D'habitude, elle virevolte dans le ciel comme un essaim de papillons anesthésiés par le froid. D'habitude, elle s'écrase silencieusement sur nos cols de manteau avant de disparaître dans un sourire. D'habitude, elle donne aux nuits de Noël le goût des enfances prolongées. Mais ces jours-ci, devenue lave glacée et meurtrière, la neige révèle sa cruelle monstruosité: elle tue des innocents; pulvérise des chalets; arrache des pylônes électriques; bombarde les plaines; coupe toute communication entre les victimes de ces assauts imprévisibles et les gens en paix. Les mots évoqués relèvent du lexique de guerre?

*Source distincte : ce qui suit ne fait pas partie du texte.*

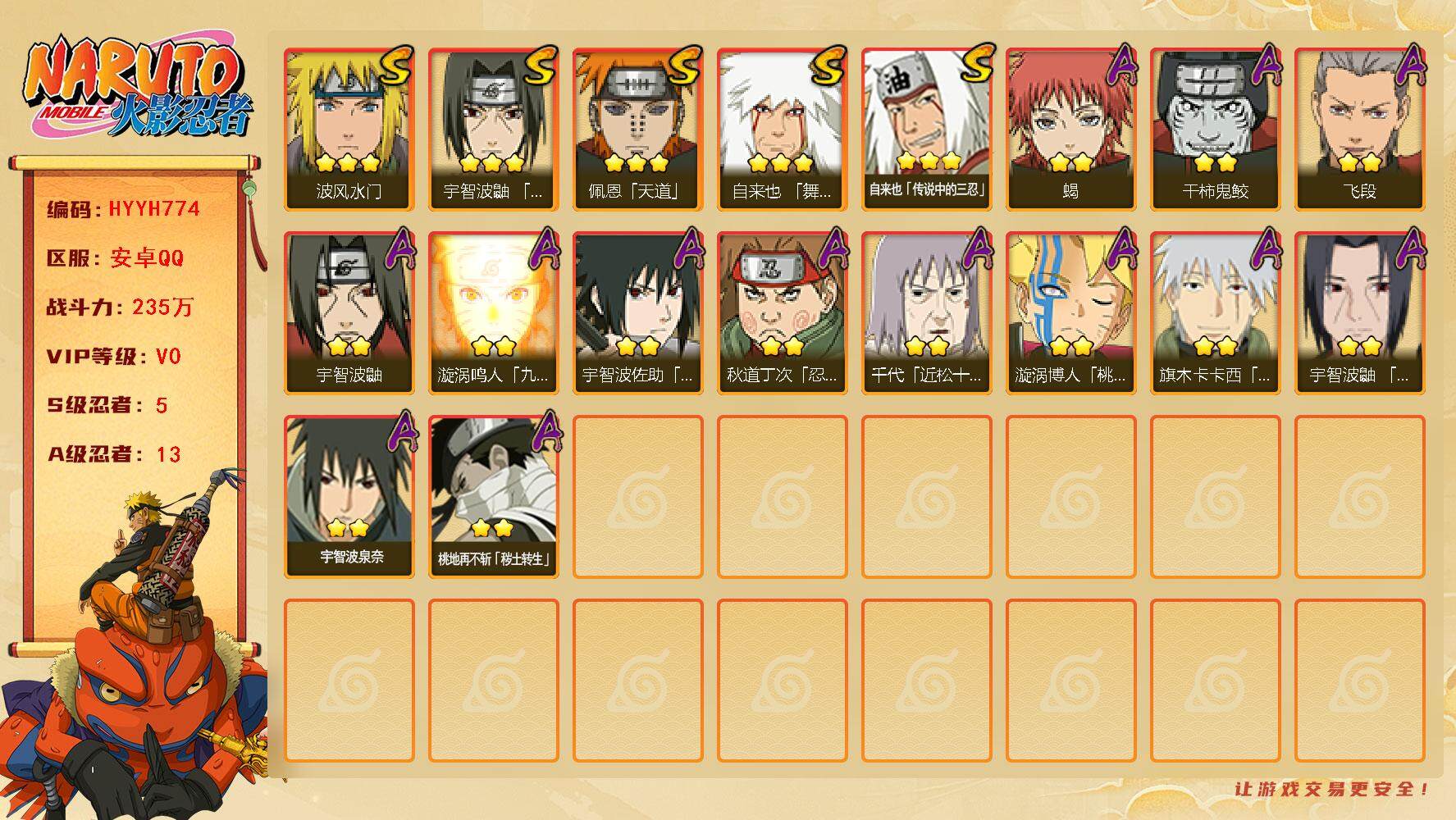Click the 自来也「传说中的三忍」 card
The width and height of the screenshot is (1456, 820).
[927, 130]

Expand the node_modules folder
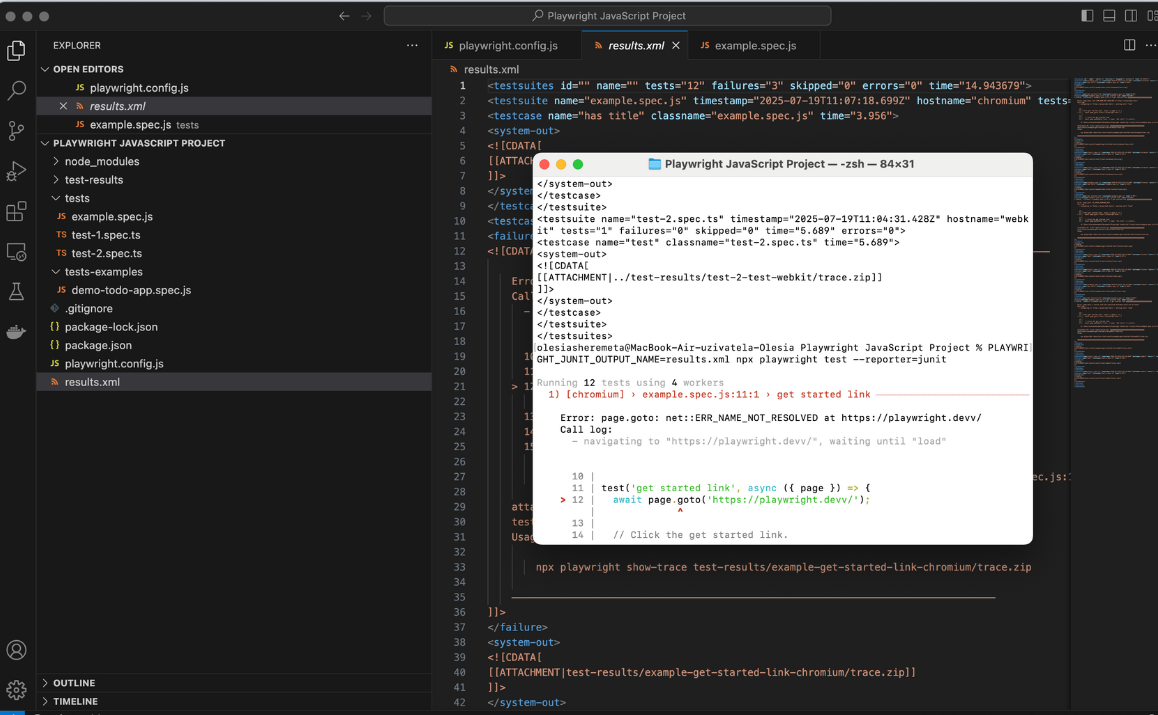click(101, 161)
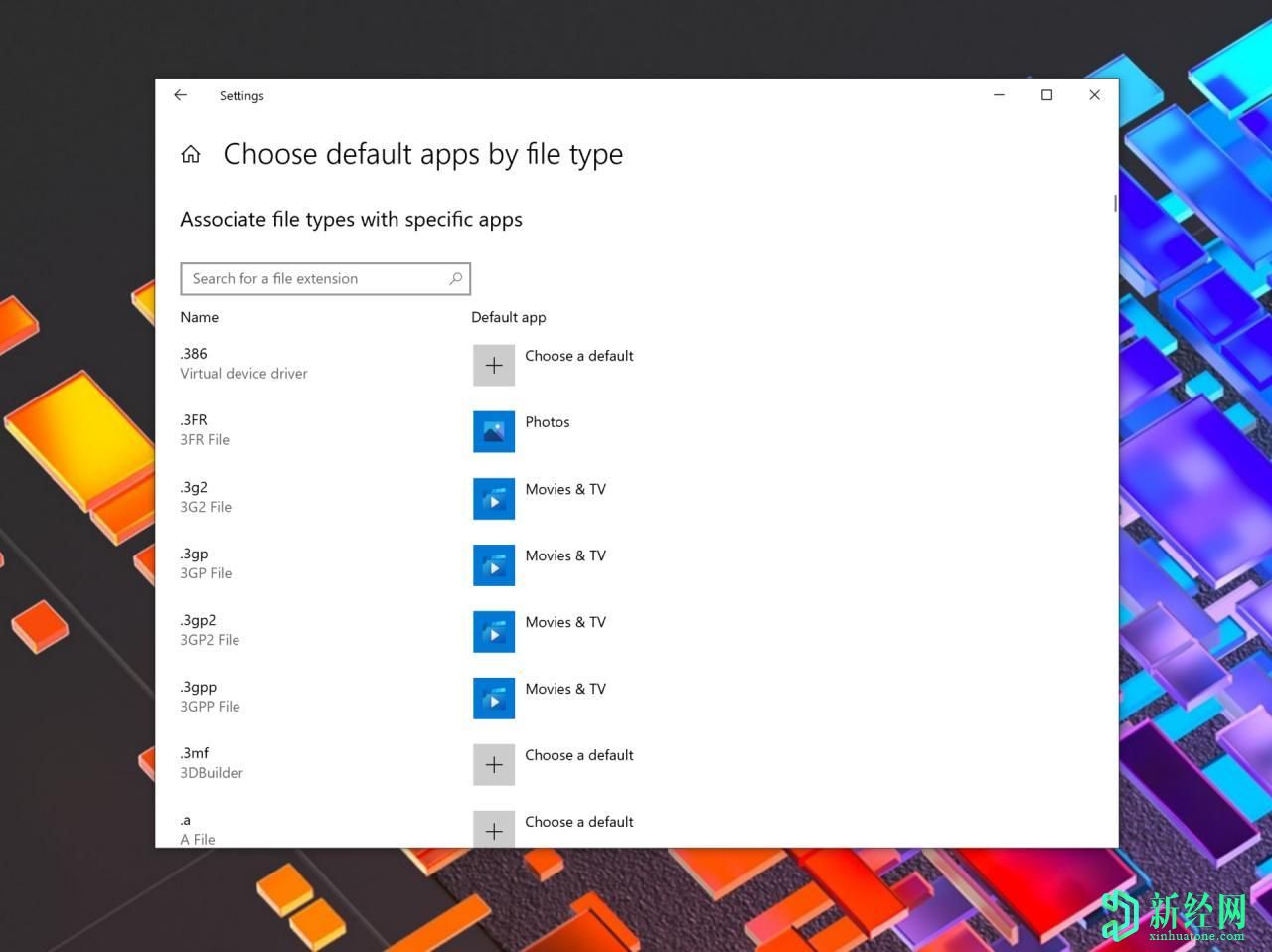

Oui, et les images diffusées hier lors du journal régional de la TSR, puis du TJ, ne faisaient que renforcer cette sensation: hélicoptères en patrouille, scènes de désolation et d'évacuations précipitées, témoignages de survivants bleuis par la peur et reportage sur les soldats ayant quitté le Tessin pour «une mission humanitaire en Valais».

Le langage, aussi, était celui du reporter de guerre. Romaine Jean disait qu'«une avalanche menace d'exploser toutes les 20 minutes», alors que Didier Pradervand ne cessait de répéter «en direct du front des avalanches» entre chaque reportage de correspondants.

La neige met la Suisse en état de guerre blanche, la seule qui gèle les sangs au lieu de le faire couler.